#### [PROBLEM]
Count how many lines in the data hold the word "coordinates", and give that number alone.

[Collected data entries]
▼
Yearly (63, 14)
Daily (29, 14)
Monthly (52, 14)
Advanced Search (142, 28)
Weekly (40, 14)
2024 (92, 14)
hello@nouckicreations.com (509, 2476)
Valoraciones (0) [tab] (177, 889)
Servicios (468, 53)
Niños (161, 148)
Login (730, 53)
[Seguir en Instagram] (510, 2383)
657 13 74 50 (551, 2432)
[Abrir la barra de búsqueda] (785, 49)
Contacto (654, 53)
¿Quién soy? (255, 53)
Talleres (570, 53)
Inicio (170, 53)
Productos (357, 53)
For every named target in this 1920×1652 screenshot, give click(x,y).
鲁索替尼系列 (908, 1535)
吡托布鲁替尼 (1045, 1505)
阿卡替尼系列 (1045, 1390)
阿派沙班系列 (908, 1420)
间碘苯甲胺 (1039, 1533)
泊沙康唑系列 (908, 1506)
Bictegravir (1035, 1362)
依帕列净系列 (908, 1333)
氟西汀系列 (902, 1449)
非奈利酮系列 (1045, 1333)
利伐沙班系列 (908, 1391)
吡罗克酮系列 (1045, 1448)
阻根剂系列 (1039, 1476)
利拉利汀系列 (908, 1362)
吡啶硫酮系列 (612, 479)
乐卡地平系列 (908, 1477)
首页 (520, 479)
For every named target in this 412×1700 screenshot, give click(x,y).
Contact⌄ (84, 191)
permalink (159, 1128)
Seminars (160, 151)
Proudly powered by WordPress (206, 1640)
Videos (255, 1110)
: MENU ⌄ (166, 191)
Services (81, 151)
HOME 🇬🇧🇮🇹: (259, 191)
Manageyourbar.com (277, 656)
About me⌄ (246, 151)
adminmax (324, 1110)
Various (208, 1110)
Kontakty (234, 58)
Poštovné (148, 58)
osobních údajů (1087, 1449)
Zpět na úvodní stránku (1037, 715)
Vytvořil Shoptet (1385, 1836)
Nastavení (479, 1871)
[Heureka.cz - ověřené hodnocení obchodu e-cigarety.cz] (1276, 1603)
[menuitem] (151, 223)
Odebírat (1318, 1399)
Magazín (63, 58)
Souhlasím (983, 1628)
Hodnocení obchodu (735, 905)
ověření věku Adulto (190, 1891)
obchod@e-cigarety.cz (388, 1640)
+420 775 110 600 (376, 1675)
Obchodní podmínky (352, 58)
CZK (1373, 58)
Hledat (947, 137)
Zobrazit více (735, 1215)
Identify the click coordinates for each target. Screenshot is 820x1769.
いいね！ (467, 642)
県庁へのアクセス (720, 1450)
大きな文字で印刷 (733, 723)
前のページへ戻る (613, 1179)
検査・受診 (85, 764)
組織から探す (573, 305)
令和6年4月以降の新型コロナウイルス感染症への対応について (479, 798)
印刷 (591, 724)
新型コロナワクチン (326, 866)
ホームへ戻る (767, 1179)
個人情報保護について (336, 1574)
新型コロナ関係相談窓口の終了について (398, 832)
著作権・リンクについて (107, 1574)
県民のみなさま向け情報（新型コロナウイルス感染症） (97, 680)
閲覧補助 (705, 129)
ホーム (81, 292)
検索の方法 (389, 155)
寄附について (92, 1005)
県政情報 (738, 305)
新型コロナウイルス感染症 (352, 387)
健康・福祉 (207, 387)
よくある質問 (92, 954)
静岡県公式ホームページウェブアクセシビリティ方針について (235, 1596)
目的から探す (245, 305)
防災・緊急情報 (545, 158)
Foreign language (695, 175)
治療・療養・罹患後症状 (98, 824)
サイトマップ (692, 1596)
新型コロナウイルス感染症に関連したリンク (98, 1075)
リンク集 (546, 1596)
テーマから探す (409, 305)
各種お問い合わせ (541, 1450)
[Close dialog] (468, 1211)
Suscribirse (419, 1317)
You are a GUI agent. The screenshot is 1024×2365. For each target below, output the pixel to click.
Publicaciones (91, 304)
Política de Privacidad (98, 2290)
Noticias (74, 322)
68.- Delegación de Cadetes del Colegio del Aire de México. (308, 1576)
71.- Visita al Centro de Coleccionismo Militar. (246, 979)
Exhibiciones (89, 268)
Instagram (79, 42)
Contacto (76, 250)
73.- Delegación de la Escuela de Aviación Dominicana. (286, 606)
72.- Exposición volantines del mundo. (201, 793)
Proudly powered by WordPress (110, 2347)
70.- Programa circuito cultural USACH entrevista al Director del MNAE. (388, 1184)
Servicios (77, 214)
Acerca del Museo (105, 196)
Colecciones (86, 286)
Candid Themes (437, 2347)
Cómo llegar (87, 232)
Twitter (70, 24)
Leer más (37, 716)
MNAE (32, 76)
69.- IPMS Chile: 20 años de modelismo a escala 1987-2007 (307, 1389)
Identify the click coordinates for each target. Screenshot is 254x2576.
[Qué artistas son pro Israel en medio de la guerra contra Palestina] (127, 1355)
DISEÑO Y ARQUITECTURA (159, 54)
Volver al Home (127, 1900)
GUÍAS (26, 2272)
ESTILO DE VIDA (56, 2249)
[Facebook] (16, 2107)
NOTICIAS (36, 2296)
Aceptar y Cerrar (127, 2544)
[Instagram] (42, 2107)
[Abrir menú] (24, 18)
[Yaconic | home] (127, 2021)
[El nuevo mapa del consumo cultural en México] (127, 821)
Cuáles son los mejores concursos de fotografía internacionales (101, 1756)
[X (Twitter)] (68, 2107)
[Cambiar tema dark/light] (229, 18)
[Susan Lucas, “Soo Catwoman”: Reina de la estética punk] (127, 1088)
▲
#### [REPLY TO THE TASK]
2